More Than Just an E-Commerce Tool: The Moat of a Global Tech Platform

The market’s stereotypical view of Shopify often remains stuck at “a website-building tool for small merchants,” but this perception is seriously outdated. Today, Shopify’s service scope encompasses payments, logistics fulfillment, data analytics, social media integration, customer support, and even AI tools – forming a comprehensive commerce operating system. More importantly, the company is moving deeper into enterprise customers and international markets – areas with higher average order values, stronger stickiness, and far greater growth potential.

When merchants use Shopify Payments, the company takes a cut from every transaction; when they use its logistics or AI value-added services, new revenue streams are continuously generated. This model of “unlocking multiple revenue streams from the same customer relationship” means that Shopify’s growth trajectory extends far beyond simple merchant account expansion.

Investor Takeaway: Volatility Is the Price of Long-Term Award

Shopify is not suited for investors seeking stable dividends or low volatility – the company pays no dividend, and its stock is highly sensitive to macroeconomic conditions and market sentiment. However, for growth-oriented investors with a long-term horizon, the current pullback offers a rare entry opportunity.

A global technology platform growing revenue at 34%, processing over US$100 billion in GMV, and delivering a 15% free cash flow margin – yet its stock is down 25%. This disconnect often signals excessive market pessimism rather than a fundamental collapse.
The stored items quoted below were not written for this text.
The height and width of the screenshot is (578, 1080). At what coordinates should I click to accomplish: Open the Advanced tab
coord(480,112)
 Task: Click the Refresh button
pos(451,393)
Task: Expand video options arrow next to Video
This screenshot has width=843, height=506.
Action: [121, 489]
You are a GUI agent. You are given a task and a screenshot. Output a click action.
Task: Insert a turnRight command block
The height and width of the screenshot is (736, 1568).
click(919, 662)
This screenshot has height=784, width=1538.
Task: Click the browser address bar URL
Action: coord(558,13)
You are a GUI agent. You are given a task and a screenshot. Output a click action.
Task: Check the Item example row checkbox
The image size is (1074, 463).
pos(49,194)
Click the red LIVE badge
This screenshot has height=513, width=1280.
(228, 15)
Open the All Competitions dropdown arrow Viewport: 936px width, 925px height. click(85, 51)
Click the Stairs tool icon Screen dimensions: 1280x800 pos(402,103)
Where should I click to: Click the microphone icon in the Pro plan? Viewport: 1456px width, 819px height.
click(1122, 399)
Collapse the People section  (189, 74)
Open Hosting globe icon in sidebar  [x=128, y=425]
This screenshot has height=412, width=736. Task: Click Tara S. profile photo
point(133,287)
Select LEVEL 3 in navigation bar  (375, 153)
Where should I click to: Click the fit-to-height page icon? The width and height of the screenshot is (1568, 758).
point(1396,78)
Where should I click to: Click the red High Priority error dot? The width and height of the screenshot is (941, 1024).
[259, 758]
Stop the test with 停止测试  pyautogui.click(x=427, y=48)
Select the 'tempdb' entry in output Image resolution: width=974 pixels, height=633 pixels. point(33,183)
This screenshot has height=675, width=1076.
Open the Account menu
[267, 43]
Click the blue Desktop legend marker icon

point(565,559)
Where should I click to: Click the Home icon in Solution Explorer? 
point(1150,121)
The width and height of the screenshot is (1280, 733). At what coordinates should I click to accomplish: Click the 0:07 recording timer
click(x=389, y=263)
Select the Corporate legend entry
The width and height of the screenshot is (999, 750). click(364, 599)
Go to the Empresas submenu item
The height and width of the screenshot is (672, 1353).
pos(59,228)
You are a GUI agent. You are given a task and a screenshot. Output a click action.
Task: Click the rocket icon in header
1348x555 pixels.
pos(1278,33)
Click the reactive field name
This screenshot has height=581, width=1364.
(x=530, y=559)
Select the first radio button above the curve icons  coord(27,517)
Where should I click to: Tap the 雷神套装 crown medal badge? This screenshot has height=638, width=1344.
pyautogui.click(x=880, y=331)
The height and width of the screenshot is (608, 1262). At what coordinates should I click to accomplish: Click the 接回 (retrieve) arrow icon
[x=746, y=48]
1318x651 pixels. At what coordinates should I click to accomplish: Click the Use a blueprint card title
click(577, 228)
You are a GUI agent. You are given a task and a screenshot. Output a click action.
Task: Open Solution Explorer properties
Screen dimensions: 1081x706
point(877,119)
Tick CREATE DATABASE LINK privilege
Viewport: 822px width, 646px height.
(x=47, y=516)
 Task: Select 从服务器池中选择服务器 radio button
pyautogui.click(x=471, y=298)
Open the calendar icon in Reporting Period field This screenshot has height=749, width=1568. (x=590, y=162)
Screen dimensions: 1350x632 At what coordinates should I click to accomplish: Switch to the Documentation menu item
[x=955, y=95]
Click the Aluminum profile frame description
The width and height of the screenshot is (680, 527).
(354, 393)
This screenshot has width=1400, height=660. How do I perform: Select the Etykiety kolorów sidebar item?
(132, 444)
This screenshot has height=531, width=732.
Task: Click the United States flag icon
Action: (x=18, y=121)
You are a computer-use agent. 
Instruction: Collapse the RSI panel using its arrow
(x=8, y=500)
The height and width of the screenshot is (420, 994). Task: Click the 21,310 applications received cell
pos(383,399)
History has repeatedly shown that Shopify’s management rarely disappoints in terms of execution and strategic vision.

Of course, risks cannot be ignored: if a global economic recession leads to a sharp contraction in consumer spending, or if AI-driven shifts dramatically alter the e-commerce competitive landscape, Shopify’s growth thesis would face a true test. But at this moment, the 25% pullback looks more like an “emotional discount” than a “value trap.” For investors who can tolerate volatility, the long-term odds on this Canadian growth stock are becoming increasingly attractive.